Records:
◆ ◆ ◆ ◆ ◆ ◆ ◆

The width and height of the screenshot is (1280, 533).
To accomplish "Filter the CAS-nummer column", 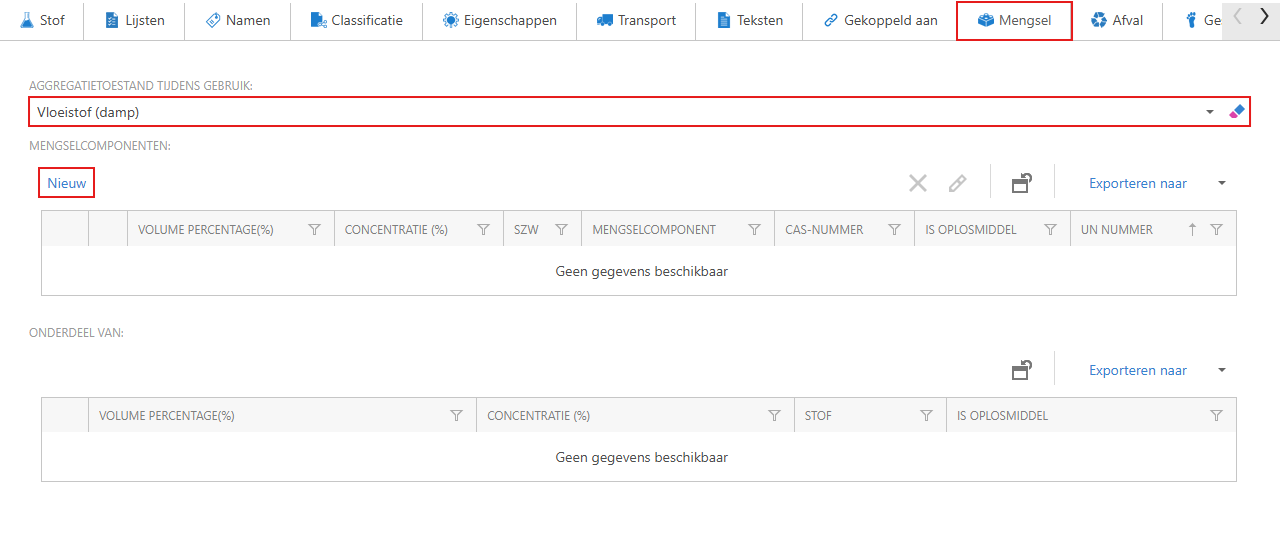I will (895, 230).
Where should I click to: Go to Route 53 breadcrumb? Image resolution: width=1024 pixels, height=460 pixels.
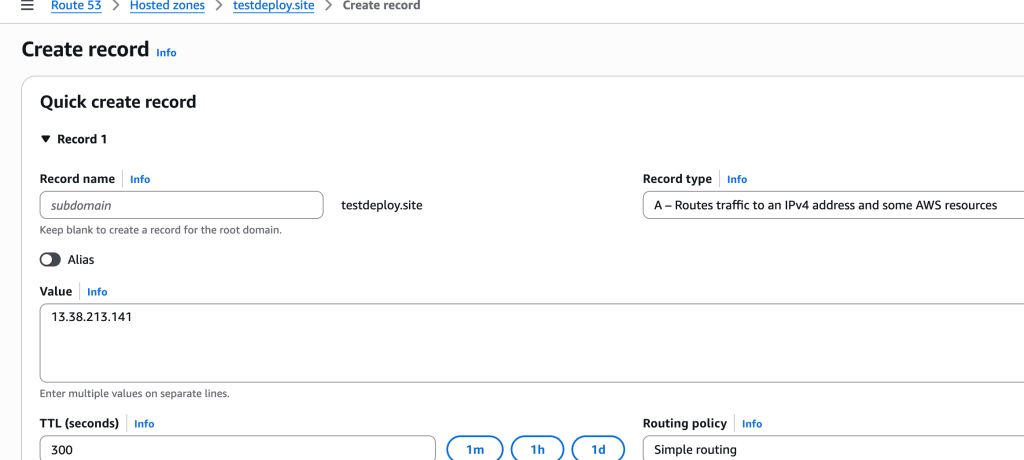(x=76, y=6)
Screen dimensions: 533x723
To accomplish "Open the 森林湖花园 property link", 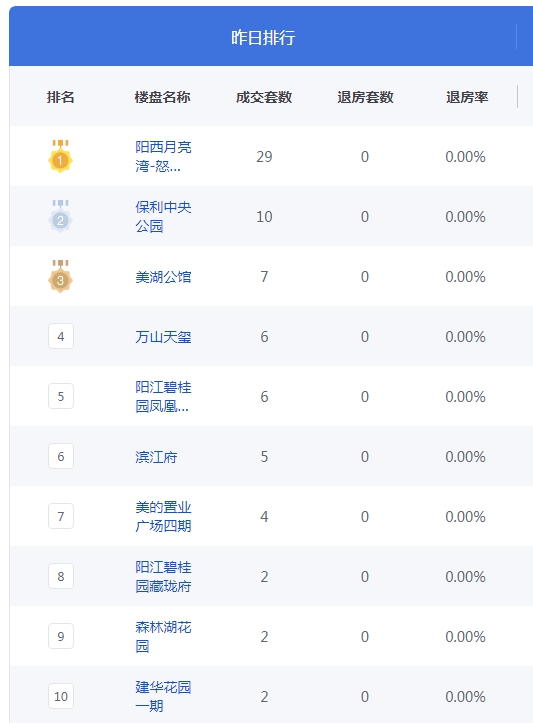I will pyautogui.click(x=163, y=636).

◆ ◆ ◆ ◆ ◆ ◆ ◆

# STATED PROBLEM:
Gather each line of the listing above that contains the string "height".

# ANSWER IN FULL:
The width and height of the screenshot is (1280, 533).
Where should I click to: Go to Route 53 breadcrumb? Image resolution: width=1024 pixels, height=460 pixels.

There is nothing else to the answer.